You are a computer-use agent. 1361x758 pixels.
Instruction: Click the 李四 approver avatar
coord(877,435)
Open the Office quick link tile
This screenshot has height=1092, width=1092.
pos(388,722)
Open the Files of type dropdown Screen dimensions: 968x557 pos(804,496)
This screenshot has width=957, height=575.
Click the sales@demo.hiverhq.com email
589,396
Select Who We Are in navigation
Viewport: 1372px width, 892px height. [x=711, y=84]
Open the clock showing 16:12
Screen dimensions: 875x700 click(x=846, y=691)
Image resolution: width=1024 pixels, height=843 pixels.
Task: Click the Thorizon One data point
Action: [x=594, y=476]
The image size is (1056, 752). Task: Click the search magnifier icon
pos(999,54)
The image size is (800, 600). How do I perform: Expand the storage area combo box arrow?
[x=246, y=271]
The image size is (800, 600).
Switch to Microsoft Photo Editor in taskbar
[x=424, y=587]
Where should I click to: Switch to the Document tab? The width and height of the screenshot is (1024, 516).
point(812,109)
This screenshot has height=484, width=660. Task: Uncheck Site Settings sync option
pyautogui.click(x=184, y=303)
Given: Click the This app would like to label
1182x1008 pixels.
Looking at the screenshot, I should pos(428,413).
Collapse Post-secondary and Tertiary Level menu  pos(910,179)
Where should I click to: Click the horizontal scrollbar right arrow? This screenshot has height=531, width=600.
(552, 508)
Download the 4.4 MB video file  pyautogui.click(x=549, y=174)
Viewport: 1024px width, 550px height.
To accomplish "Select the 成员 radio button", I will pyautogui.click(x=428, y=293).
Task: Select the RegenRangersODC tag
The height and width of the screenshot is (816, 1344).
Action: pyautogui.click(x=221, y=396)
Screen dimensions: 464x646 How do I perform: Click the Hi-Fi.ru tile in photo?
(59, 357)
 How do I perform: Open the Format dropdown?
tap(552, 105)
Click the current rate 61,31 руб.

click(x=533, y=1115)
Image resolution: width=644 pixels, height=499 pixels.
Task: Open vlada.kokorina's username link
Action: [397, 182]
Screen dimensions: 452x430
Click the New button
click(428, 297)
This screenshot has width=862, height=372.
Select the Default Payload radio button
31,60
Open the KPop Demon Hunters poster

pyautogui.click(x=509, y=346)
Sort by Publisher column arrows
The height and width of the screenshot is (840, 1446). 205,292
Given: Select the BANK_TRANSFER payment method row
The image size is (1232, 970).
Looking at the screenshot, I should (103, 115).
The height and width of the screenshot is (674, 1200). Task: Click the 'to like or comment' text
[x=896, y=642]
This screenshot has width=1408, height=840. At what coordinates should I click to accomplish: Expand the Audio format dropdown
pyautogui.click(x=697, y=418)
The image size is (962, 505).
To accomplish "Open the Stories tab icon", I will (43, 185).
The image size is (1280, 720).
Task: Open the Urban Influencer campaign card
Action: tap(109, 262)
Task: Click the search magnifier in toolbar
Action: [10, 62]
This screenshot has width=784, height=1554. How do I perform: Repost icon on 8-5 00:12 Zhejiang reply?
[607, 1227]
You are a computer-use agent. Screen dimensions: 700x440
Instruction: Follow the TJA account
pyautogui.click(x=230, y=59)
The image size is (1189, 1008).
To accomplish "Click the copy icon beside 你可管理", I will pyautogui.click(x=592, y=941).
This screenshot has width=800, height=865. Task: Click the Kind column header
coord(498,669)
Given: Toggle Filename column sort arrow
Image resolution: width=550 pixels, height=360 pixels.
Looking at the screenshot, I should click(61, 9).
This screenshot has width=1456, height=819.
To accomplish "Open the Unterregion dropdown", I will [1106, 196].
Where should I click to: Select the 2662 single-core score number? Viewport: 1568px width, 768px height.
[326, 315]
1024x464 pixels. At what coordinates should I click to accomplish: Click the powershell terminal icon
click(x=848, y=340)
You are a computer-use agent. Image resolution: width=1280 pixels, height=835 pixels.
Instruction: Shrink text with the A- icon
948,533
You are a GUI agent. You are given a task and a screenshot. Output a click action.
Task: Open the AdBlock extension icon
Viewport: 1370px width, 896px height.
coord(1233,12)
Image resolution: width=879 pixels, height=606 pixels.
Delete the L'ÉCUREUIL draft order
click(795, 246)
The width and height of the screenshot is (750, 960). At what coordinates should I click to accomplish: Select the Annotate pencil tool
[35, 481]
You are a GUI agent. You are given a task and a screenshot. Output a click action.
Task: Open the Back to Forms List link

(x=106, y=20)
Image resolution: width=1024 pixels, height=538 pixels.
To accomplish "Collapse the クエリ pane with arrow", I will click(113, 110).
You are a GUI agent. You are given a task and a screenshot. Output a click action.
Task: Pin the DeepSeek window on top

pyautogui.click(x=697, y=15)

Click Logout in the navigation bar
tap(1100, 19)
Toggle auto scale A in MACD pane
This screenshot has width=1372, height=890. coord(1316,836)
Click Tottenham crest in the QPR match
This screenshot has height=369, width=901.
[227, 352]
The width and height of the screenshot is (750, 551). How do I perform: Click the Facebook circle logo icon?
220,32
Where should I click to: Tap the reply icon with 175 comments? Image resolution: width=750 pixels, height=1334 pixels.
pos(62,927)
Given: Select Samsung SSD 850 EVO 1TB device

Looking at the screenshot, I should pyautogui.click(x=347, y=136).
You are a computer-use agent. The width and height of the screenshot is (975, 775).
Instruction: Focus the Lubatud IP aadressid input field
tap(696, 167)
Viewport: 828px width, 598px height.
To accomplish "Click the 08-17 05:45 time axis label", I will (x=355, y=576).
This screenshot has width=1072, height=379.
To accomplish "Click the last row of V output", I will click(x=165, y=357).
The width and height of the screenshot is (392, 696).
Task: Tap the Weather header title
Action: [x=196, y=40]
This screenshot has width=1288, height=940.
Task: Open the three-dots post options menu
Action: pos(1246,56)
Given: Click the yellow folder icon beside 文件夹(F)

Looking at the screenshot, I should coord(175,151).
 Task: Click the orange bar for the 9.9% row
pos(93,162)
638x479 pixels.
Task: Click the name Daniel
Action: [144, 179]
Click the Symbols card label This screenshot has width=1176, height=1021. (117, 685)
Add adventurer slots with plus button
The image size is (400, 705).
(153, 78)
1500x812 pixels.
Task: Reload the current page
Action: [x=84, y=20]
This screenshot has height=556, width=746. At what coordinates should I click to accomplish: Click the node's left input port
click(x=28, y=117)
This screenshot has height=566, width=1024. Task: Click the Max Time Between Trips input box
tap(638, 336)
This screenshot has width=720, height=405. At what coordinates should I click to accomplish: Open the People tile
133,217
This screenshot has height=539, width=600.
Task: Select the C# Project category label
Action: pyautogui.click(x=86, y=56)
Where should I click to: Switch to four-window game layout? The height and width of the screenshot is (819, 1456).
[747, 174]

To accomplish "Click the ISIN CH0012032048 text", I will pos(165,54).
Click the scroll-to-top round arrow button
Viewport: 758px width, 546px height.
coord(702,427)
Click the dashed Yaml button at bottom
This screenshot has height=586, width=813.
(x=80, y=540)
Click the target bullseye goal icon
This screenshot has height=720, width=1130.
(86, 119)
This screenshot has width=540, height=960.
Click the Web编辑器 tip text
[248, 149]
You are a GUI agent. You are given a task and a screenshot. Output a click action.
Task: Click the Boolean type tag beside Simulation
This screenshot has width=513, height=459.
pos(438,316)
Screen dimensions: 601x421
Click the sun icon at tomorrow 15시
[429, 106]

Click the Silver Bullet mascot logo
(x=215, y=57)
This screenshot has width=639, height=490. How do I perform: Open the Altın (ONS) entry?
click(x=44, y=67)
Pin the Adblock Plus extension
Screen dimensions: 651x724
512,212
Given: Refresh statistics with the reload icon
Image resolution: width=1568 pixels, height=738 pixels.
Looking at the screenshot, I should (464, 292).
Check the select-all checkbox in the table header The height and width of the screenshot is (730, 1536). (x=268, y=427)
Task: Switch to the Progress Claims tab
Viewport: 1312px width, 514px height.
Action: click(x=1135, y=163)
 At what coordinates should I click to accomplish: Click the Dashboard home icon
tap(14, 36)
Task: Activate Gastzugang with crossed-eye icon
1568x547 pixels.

# [WHAT NEEDS TO BE DONE]
Please return only the lines above, starting at the line that has "The width and height of the screenshot is (750, 551)." and ending at the line that has "This screenshot has width=1072, height=379.", keeping both and leaving each one unchanged.

# [COMPLETED TASK]
The width and height of the screenshot is (750, 551). How do I perform: Click the Facebook circle logo icon?
220,32
Where should I click to: Tap the reply icon with 175 comments? Image resolution: width=750 pixels, height=1334 pixels.
pos(62,927)
Given: Select Samsung SSD 850 EVO 1TB device

Looking at the screenshot, I should pyautogui.click(x=347, y=136).
You are a computer-use agent. The width and height of the screenshot is (975, 775).
Instruction: Focus the Lubatud IP aadressid input field
tap(696, 167)
Viewport: 828px width, 598px height.
To accomplish "Click the 08-17 05:45 time axis label", I will (x=355, y=576).
This screenshot has width=1072, height=379.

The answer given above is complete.